People who have visited them say they are relaxed and yet very enthusiastic and energetic and happy.

One credo for them: chew your food dozens of times before swallowing and don't stuff yourself; eat only until you are eighty percent full. Their preferred vegetables include potatoes, string beans, peas, carrots, turnip, squash, spinach, apples, pears, peaches, cherries, blackberries, blueberries, and especially: apricot kernels. Some think this last one is their most important "secret." Chicken is their most common animal protein (organic, of course; animals they raise themselves, with no chemicals or hormones or antibiotics whatsoever). Grains? Barley, millet, buckwheat -- whole grains.

They say that after visiting with Hunzas, those returning to the U.S. feel like entering a hospital ward; our fittest folks are nearly sickly by comparison.

We're not sure of all those ages in the Bible (while Moses was 120, some like Noah were vastly older, causing scholars to wonder if a different way of calculation was in operation, back then, in measuring age). But in biblical times people in the Middle East would have been living and eating and "working out" like the Hunzas. (Very active outside in the sun, which is getting a bad rap these days.) Perhaps many did live well past a hundred.

Nuts? Yes. Yogurt? A staple. Their bread is called chapatti. Minerals from the sea are in the ground, which was once inundated. They drink pure water that is highly mineralized. They do use some sea salt. They work very hard physically but don't need to eat right away (that's a "habit" of the West). Often they don't take a meal until mid-day -- putting that idea of starting off with a "good" breakfast (in America that means bacon and donuts) to the lie.

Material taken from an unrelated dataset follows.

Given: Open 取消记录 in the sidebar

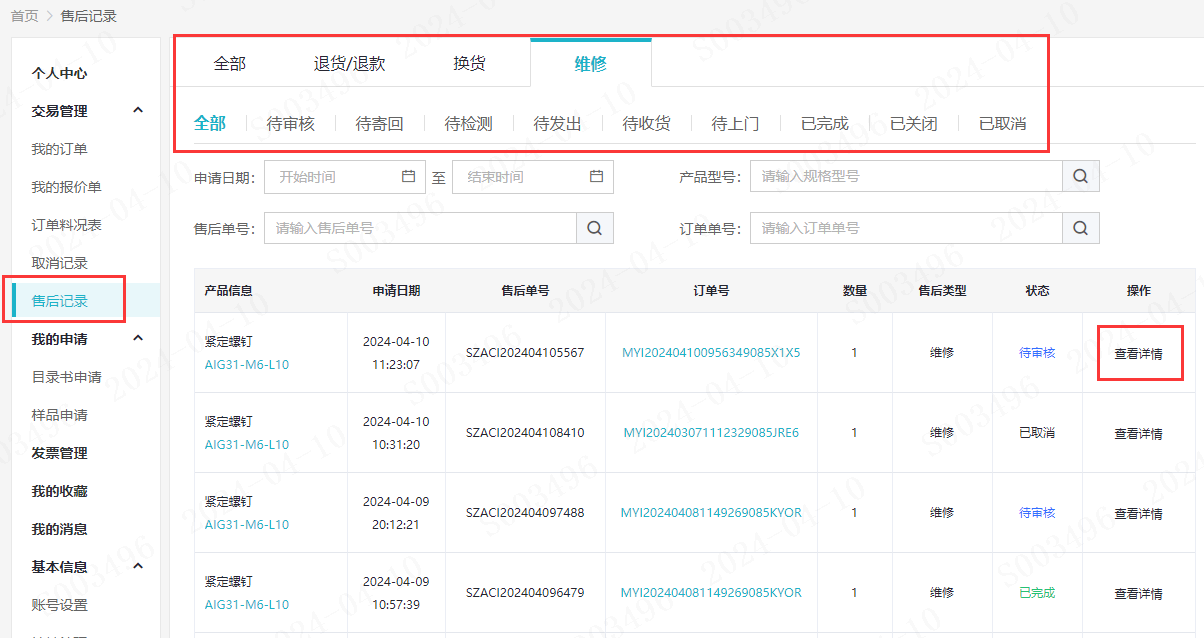Looking at the screenshot, I should pyautogui.click(x=59, y=263).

They also fast once a week, which not only leads to weight loss but cleanses the system.

When they do eat, it's two light meals a day (while we in the West often take in three times the calories we actually need). These folks know how to relax. They hum and whistle. They know about quality time, visiting. They speak in positive ways. They take naps and breaks. A ten-mile walk is nothing for a Hunza.

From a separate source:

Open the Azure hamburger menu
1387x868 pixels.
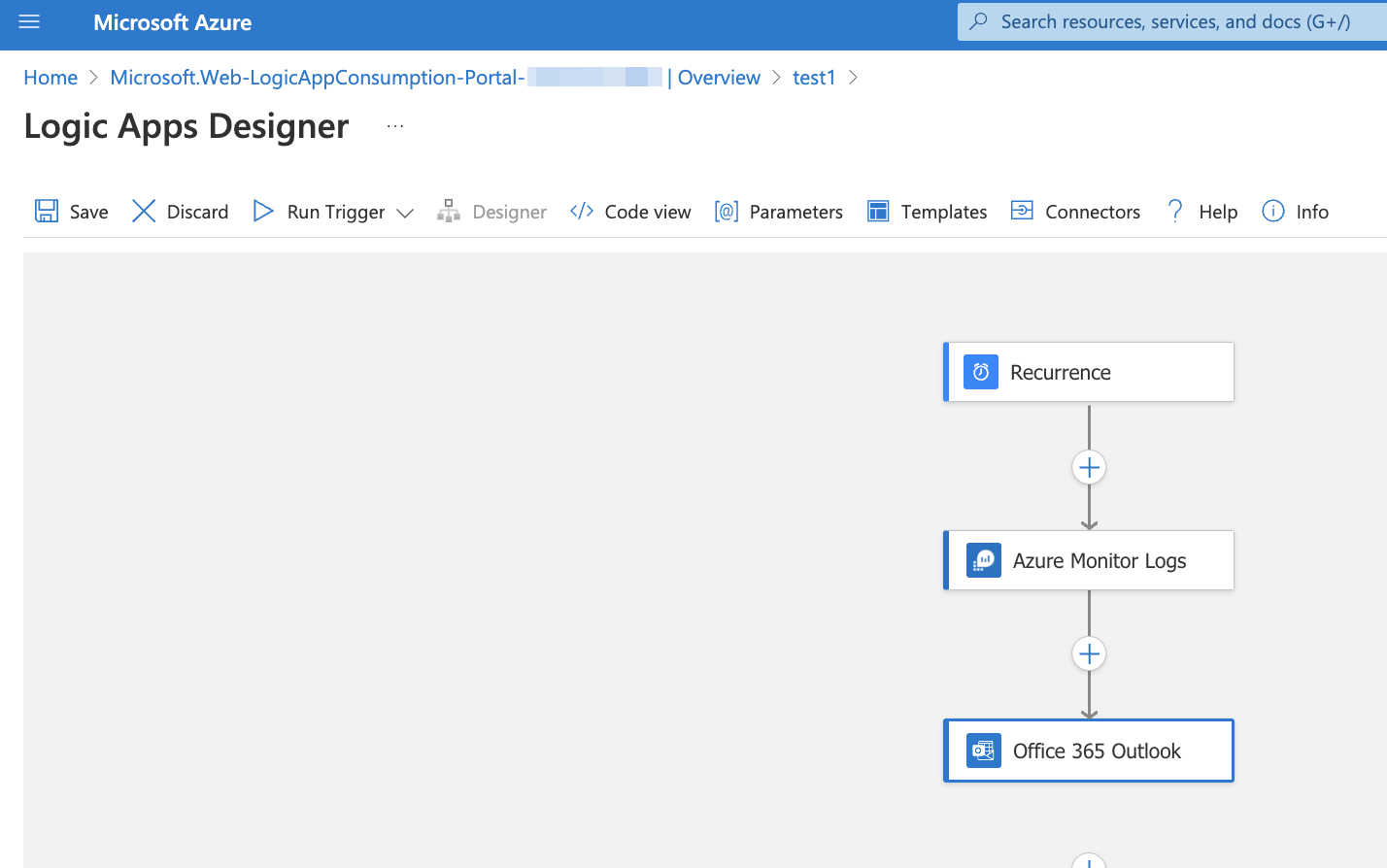tap(29, 21)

It's interesting stuff. Perhaps some is overwrought. And let's say this: there are different strokes for different folks: some areas of longevity have somewhat different regimens. There is no one secret formula. And this idea that they are so old? We don't know. 120? 140? They say Hunza women at eighty often look like an American woman at forty. Some women reportedly get pregnant after fifty or sixty.

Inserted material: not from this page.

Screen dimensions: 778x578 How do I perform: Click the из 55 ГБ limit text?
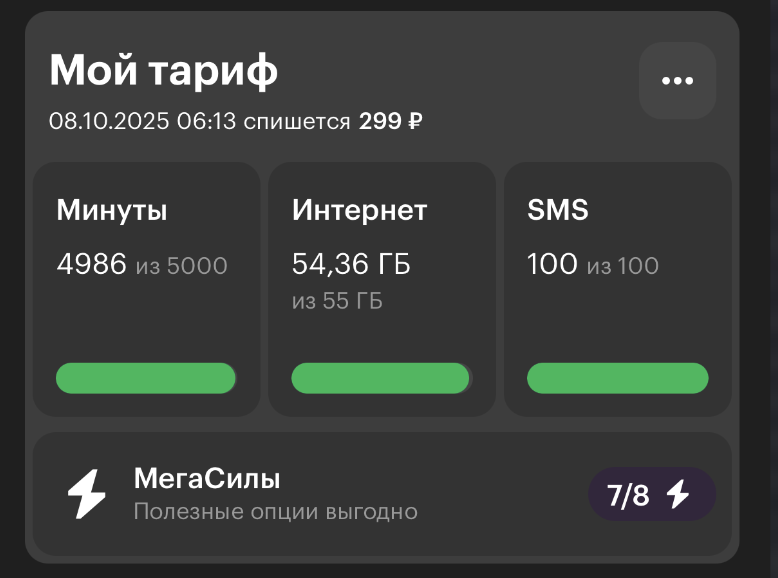coord(337,301)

This reminds us of how Isaac married Rebekah at age forty, became a father of twins at age sixty, and was one hundred when Esau was married. (He died, it was said, at age 180.)

An interesting concept: that one hundred should be our average age -- interesting because the longevity of many animals is five times the age of maturity.

In other words, a dog is fully mature at one-and-a-half years old and lives anywhere to eight years and beyond. A horse matures at four and on average lives to be twenty. Humans mature at twenty, which would take us to the magic "hundred" number.

Pray about what you should eat. Go out this spring and walk and appreciate the peace and rhythm of God's Creation. Get away as much as you can from what is artificial.

You can do it. It's not too late. It's not over until it's over -- and of course even then (not to become too obsessed with physical life) we live forever.